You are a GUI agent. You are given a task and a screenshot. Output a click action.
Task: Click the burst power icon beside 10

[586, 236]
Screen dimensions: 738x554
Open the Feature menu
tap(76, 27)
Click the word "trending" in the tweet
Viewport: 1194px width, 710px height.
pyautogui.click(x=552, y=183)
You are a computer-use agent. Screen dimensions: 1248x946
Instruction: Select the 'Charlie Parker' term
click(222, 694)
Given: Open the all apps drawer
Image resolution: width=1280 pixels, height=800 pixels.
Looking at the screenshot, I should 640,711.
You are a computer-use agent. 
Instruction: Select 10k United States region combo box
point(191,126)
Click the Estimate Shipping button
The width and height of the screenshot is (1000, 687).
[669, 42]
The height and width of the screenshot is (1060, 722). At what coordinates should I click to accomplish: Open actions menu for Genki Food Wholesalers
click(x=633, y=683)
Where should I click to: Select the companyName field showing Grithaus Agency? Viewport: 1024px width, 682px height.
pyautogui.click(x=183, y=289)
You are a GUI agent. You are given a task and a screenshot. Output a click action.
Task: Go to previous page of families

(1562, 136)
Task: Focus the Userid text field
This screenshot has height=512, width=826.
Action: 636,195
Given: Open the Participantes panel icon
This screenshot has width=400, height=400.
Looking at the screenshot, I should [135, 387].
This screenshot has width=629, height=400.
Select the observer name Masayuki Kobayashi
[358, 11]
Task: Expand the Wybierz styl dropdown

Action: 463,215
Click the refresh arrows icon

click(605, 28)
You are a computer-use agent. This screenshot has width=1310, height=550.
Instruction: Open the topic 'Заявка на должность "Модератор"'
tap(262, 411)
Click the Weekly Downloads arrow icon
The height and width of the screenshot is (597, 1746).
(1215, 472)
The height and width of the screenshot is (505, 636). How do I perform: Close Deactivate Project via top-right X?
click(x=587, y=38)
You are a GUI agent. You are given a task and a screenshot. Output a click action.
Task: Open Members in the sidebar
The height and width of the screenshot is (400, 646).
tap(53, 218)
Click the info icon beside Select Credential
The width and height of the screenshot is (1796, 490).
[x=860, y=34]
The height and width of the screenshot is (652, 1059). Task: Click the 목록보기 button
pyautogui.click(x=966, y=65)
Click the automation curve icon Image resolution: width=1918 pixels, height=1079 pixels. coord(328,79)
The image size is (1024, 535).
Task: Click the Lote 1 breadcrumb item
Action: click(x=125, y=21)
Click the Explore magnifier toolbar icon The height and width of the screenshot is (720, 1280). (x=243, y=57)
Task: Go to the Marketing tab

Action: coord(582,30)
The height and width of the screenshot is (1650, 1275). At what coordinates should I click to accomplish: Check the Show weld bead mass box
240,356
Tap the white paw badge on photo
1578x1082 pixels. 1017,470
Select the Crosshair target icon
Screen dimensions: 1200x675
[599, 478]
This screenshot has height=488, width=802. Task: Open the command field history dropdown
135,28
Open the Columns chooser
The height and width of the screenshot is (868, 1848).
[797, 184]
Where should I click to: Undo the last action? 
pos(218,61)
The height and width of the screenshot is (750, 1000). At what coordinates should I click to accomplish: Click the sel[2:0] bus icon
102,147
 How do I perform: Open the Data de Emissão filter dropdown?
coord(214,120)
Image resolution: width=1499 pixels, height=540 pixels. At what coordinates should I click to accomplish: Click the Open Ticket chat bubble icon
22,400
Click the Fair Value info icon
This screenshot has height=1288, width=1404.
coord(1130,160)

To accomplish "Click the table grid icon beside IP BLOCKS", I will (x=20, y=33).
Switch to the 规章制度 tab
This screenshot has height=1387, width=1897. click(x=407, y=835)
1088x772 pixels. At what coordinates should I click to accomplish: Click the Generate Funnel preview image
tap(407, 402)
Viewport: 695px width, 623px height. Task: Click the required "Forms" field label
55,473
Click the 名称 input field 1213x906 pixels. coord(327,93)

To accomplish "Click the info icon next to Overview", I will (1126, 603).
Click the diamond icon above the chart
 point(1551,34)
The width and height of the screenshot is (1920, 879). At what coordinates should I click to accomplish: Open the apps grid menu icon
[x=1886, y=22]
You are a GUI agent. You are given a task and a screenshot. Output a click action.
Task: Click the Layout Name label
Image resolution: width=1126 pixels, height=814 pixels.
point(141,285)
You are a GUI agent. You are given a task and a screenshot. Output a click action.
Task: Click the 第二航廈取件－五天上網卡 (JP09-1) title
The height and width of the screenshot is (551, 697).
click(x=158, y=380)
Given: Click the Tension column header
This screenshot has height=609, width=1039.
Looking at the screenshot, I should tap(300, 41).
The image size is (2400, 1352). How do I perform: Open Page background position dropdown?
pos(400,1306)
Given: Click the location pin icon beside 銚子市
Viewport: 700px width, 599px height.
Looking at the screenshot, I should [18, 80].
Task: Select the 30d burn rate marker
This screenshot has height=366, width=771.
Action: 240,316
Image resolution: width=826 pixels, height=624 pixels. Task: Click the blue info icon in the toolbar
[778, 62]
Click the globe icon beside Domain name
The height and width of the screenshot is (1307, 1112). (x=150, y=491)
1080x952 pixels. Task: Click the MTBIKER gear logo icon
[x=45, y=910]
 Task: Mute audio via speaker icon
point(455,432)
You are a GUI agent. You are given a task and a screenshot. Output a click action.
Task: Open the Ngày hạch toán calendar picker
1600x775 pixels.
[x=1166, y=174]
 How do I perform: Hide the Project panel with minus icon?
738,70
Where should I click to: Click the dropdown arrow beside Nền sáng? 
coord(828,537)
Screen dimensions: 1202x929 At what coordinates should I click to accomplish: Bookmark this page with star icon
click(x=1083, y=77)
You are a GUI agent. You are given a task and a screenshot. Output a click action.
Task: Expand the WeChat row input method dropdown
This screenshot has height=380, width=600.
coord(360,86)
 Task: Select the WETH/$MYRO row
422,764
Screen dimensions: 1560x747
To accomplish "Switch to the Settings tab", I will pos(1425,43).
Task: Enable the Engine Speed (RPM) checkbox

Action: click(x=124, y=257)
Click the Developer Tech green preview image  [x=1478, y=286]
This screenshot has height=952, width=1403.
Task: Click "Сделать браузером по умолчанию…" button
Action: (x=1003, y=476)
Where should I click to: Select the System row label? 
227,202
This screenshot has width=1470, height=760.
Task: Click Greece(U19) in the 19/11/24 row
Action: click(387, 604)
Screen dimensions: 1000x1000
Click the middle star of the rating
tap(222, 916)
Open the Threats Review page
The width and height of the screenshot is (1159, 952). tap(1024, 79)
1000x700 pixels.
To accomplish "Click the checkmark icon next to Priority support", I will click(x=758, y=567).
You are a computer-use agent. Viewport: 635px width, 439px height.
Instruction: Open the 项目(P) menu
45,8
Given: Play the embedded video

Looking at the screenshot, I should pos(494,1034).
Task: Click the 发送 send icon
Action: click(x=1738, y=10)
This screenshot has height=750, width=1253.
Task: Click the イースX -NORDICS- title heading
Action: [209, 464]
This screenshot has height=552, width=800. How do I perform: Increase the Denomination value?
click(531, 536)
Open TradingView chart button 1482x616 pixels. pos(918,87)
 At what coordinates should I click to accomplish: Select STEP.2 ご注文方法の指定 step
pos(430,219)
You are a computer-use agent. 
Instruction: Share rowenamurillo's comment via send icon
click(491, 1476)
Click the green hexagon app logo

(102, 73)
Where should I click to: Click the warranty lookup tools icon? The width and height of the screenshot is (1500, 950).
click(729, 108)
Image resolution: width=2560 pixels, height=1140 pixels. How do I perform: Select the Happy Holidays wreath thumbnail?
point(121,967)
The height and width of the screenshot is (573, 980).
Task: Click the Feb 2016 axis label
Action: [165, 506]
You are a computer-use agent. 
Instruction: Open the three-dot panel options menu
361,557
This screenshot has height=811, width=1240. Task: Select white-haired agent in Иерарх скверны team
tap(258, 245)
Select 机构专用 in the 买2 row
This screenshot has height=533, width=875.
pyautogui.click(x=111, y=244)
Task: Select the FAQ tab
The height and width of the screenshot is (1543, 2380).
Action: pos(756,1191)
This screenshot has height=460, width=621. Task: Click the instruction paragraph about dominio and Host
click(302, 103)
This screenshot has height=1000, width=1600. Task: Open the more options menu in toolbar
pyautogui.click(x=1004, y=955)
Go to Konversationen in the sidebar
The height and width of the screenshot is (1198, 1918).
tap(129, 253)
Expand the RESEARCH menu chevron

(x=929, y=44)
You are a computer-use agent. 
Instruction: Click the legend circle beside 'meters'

____

> _Work request_: Start printing at the line with "Instruction: Share rowenamurillo's" and stop after the final line of the listing above, keeping every line exact.

> _Task response_:
Instruction: Share rowenamurillo's comment via send icon
click(491, 1476)
Click the green hexagon app logo

(102, 73)
Where should I click to: Click the warranty lookup tools icon? The width and height of the screenshot is (1500, 950).
click(729, 108)
Image resolution: width=2560 pixels, height=1140 pixels. How do I perform: Select the Happy Holidays wreath thumbnail?
point(121,967)
The height and width of the screenshot is (573, 980).
Task: Click the Feb 2016 axis label
Action: [165, 506]
You are a computer-use agent. 
Instruction: Open the three-dot panel options menu
361,557
This screenshot has height=811, width=1240. Task: Select white-haired agent in Иерарх скверны team
tap(258, 245)
Select 机构专用 in the 买2 row
This screenshot has height=533, width=875.
pyautogui.click(x=111, y=244)
Task: Select the FAQ tab
The height and width of the screenshot is (1543, 2380).
Action: pos(756,1191)
This screenshot has height=460, width=621. Task: Click the instruction paragraph about dominio and Host
click(302, 103)
This screenshot has height=1000, width=1600. Task: Open the more options menu in toolbar
pyautogui.click(x=1004, y=955)
Go to Konversationen in the sidebar
The height and width of the screenshot is (1198, 1918).
tap(129, 253)
Expand the RESEARCH menu chevron

(x=929, y=44)
You are a computer-use agent. 
Instruction: Click the legend circle beside 'meters'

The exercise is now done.